The principle of importance sampling is to estimate the expectation of a function \(f\) under a target distribution \(\pi_{\text{tar}}\) by re-weighting samples drawn from a behavior distribution \(\pi_{\text{beh}}\):

\[ \mathbb{E}_{z\sim\pi_{\text{tar}}}\left[f(z)\right] = \mathbb{E}_{z\sim\pi_{\text{beh}}}\left[\frac{\pi_{\text{tar}}(z)}{\pi_{\text{beh}}(z)}f(z)\right] \]

This relies on averaging over multiple samples (\(N \gg 1\)) from the behavior distribution \(\pi_{\text{beh}}\) for the importance weight \(\frac{\pi_{\text{tar}}(z)}{\pi_{\text{beh}}(z)}\) to effectively correct for the distributional mismatch.

In contrast, GRPO applies the importance weight at each token position \(t\). Since this weight is based on a single sample \(y_{i,t}\) from each next-token distribution \(\pi_{\theta_{\text{old}}}(\cdot|x, y_{i,<t})\), it fails to perform the intended distribution-correction role.

Tip

A core principle: the unit of optimization objective should match the unit of reward.

GSPO: Group Sequence Policy Optimization

We propose the Group Sequence Policy Optimization (GSPO) algorithm. GSPO employs the following sequence-level optimization objective:

\[ \mathcal{J}_{\text{GSPO}}(\theta) = \mathbb{E}_{x\sim\mathcal{D},\{y_i\}_{i=1}^{G}\sim\pi_{\theta_{\text{old}}}(\cdot|x)}\left[\frac{1}{G}\sum_{i=1}^{G}\min\left(s_{i}(\theta)\hat{A}_{i}, \text{clip}(s_{i}(\theta), 1-\epsilon, 1+\epsilon)\hat{A}_{i}\right)\right] \]

where we adopt the group-based advantage estimation:

\[ \hat{A}_{i} = \frac{r(x,y_i)-\text{mean}(\{r(x,y_i)\}_{i=1}^{G})}{\text{std}(\{r(x,y_i)\}_{i=1}^{G})} \]

and define the importance ratio \(s_{i}(\theta)\) based on sequence likelihood:

\[ s_{i}(\theta) = \left(\frac{\pi_{\theta}(y_i|x)}{\pi_{\theta_{\text{old}}}(y_i|x)}\right)^{\frac{1}{|y_i|}} \]

Therefore, GSPO applies clipping to entire responses instead of individual tokens to exclude the overly “off-policy” samples from gradient estimation, which matches both the sequence-level rewarding and optimization.

Benefit of GSPO for MoE Training

Background Compared to the RL training of dense models, the sparse activation nature of MoE models introduces unique stability challenges. After one or more gradient updates, the experts activated for the same response can change significantly. This phenomenon, which becomes more prominent in deeper MoE models, makes the token-level importance ratios fluctuate drastically and further invalidates them.

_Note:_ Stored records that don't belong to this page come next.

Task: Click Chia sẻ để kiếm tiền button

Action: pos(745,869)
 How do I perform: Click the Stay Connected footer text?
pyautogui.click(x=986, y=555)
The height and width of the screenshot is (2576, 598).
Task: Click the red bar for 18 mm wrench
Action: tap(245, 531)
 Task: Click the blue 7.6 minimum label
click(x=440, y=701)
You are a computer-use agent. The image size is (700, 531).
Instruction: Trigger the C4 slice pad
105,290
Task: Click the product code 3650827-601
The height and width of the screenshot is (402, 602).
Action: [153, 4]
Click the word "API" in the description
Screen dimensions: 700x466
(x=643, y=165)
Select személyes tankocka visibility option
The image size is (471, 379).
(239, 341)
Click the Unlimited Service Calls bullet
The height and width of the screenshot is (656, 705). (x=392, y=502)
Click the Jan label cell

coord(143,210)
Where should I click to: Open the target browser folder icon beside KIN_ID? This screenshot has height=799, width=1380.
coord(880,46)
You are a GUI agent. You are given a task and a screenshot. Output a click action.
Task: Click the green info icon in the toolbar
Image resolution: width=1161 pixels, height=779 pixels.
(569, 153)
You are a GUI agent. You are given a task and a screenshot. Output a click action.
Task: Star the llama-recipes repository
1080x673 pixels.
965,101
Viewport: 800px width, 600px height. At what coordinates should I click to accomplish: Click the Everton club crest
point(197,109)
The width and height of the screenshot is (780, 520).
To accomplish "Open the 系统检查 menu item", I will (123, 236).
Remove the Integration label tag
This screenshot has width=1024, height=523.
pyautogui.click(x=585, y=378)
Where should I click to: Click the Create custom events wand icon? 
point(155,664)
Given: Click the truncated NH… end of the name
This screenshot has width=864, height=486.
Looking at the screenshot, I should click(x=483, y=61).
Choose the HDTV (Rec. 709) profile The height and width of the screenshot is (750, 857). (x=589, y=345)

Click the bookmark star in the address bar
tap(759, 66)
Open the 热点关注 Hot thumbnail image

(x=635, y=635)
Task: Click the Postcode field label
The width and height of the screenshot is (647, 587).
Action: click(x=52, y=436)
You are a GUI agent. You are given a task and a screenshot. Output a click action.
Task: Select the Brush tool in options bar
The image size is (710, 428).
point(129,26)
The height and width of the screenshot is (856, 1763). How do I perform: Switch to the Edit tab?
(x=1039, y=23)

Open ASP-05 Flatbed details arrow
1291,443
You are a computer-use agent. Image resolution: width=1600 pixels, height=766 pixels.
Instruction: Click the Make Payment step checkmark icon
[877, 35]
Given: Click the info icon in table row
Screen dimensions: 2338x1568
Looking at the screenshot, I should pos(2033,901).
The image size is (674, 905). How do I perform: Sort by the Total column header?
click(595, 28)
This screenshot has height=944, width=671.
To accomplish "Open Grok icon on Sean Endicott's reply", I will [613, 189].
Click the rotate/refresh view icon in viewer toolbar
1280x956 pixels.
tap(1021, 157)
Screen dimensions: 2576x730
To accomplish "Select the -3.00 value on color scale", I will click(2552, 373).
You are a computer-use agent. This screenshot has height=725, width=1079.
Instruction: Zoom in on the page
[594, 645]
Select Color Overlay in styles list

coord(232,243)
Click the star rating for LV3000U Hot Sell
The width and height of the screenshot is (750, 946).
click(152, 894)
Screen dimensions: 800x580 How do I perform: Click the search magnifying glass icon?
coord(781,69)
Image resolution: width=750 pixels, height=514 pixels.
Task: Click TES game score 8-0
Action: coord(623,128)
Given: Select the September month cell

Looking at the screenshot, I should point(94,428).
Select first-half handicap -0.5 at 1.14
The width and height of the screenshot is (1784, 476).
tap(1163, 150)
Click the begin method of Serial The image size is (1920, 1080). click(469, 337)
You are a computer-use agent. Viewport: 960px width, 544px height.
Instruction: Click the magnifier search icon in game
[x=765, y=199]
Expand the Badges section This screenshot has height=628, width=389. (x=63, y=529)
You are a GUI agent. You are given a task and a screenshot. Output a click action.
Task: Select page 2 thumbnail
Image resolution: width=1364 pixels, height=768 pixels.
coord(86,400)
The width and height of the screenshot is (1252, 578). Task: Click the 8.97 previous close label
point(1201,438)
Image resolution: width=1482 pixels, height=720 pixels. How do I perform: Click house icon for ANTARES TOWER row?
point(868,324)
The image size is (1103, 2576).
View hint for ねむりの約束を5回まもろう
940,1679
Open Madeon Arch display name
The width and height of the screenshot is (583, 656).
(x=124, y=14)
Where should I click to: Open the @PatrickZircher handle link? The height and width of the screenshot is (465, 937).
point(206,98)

Our Previous Approach To tackle this challenge, we previously employed the Routing Replay training strategy.

Benefit of GSPO GSPO focuses only on the sequence likelihood and is not sensitive to the individual token likelihood. Since the MoE model always maintains its language modeling capability, the sequence likelihood will not fluctuate drastically. In summary, GSPO fundamentally resolves the expert-activation volatility issue in MoE models.